### DATA EXTRACT:
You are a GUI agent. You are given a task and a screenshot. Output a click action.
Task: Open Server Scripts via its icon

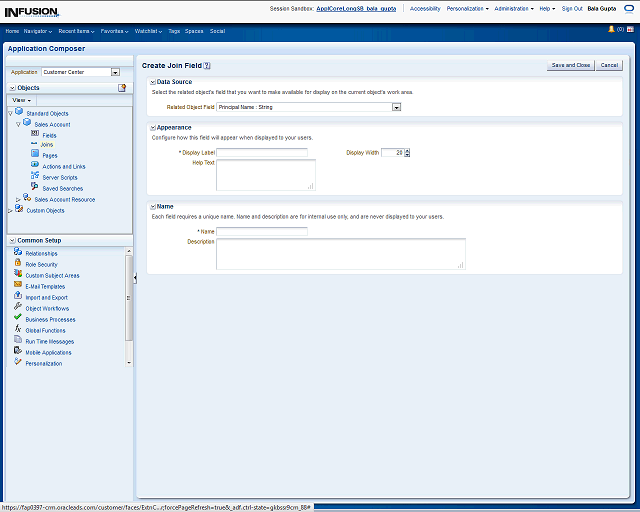(35, 176)
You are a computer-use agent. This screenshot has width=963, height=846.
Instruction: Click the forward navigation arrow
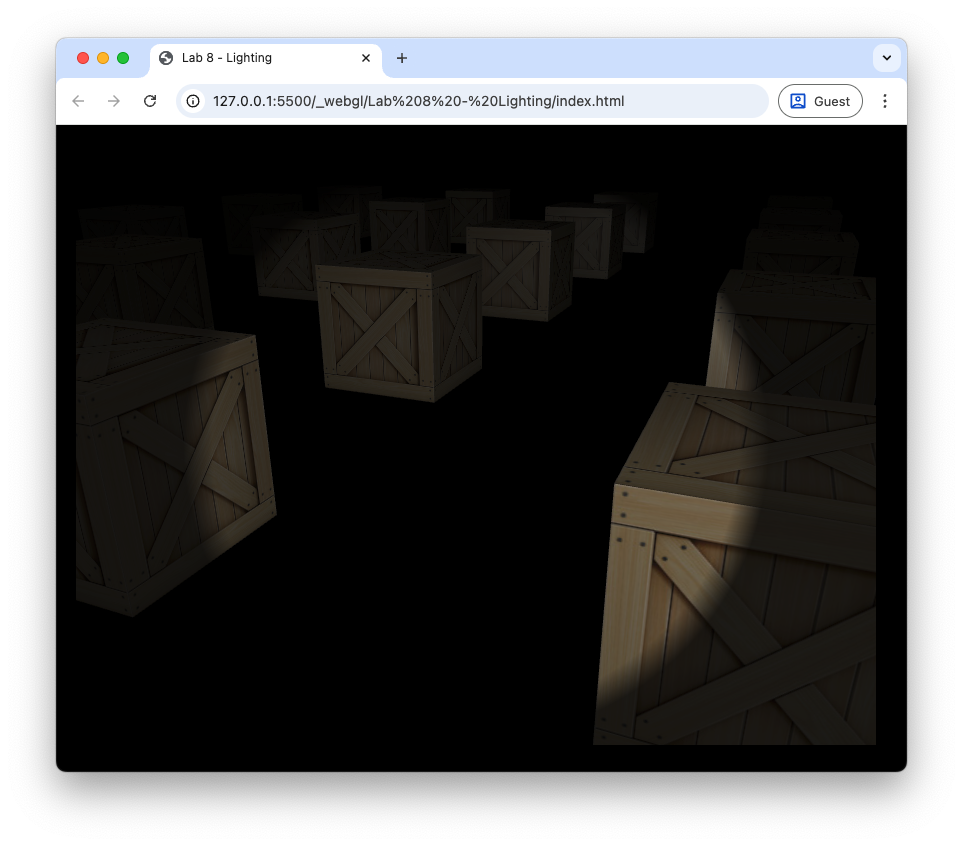coord(114,101)
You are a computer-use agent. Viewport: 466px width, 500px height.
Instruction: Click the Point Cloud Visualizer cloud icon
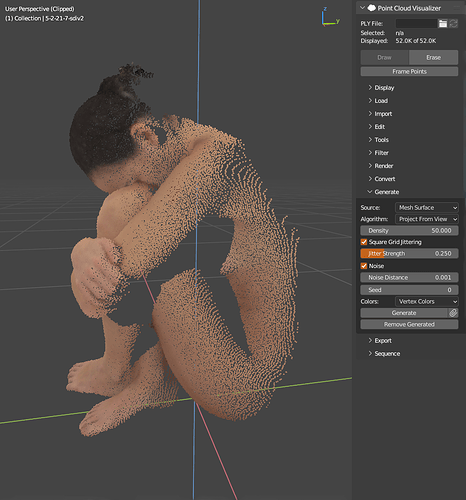371,8

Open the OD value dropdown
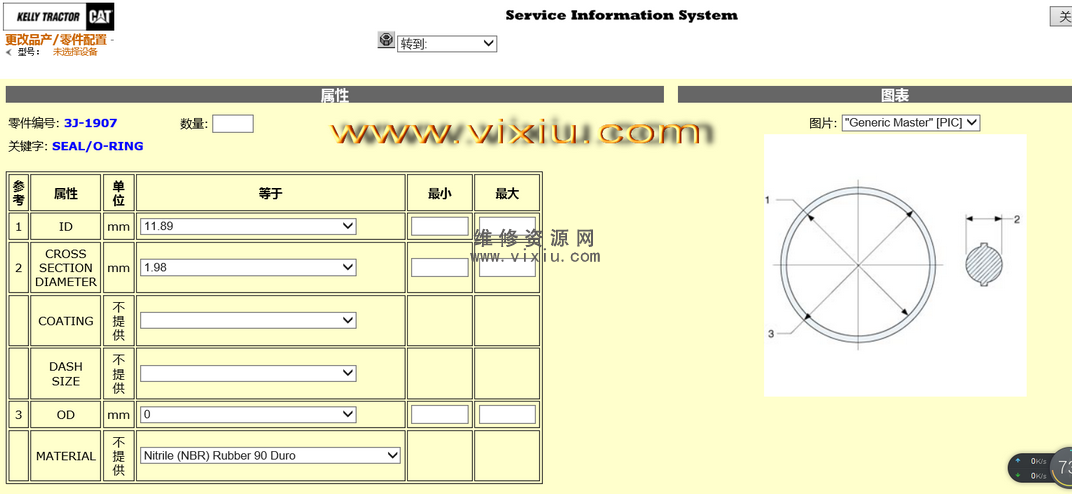pos(248,414)
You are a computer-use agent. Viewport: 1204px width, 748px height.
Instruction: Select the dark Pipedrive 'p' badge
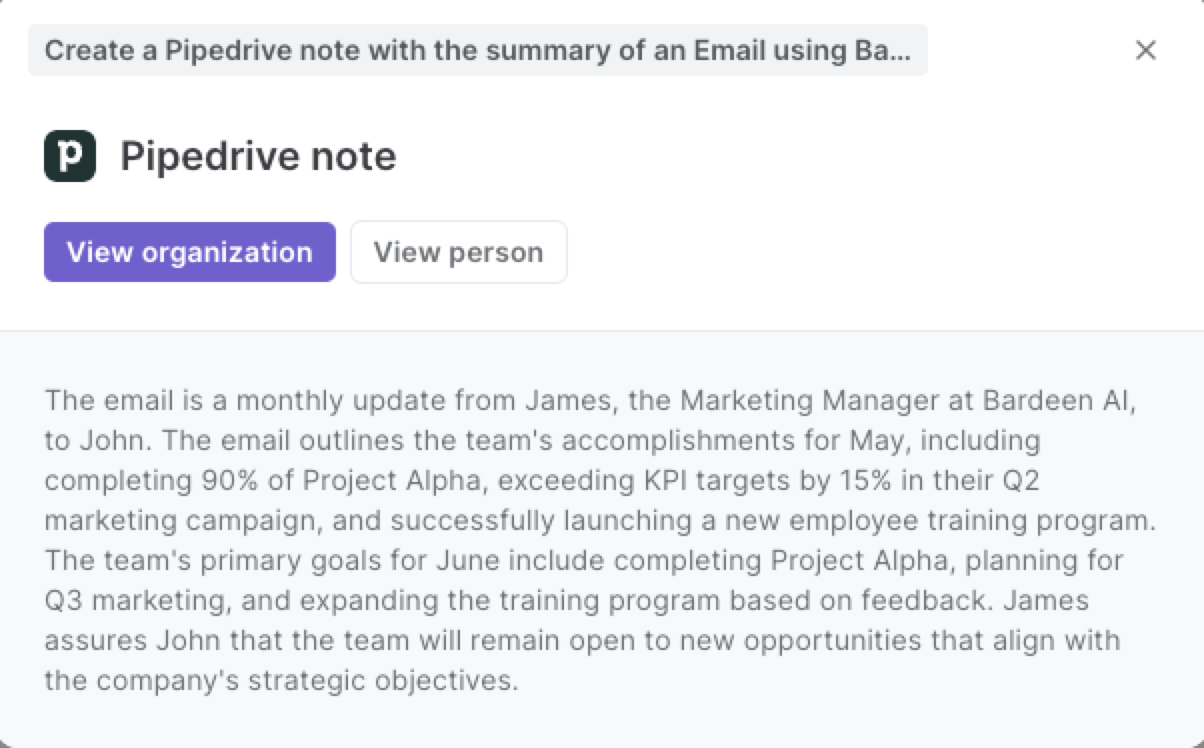69,155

### DIRECTIONS FOR THIS TASK:
Render the records above as a two-column CSV with the columns text and answer. Give one row per record, and put its full text and its answer each in a single quoted field with line breaks turned into spaces. Leave out the pictures.

### COMPLETE OUTPUT:
text,answer
"You are a GUI agent. You are given a task and a screenshot. Output a click action. Task: Open Server Scripts via its icon","(35, 176)"
"You are a computer-use agent. This screenshot has width=963, height=846. Instruction: Click the forward navigation arrow","coord(114,101)"
"You are a computer-use agent. Viewport: 466px width, 500px height. Instruction: Click the Point Cloud Visualizer cloud icon","371,8"
"Open the OD value dropdown","pos(248,414)"
"You are a computer-use agent. Viewport: 1204px width, 748px height. Instruction: Select the dark Pipedrive 'p' badge","69,155"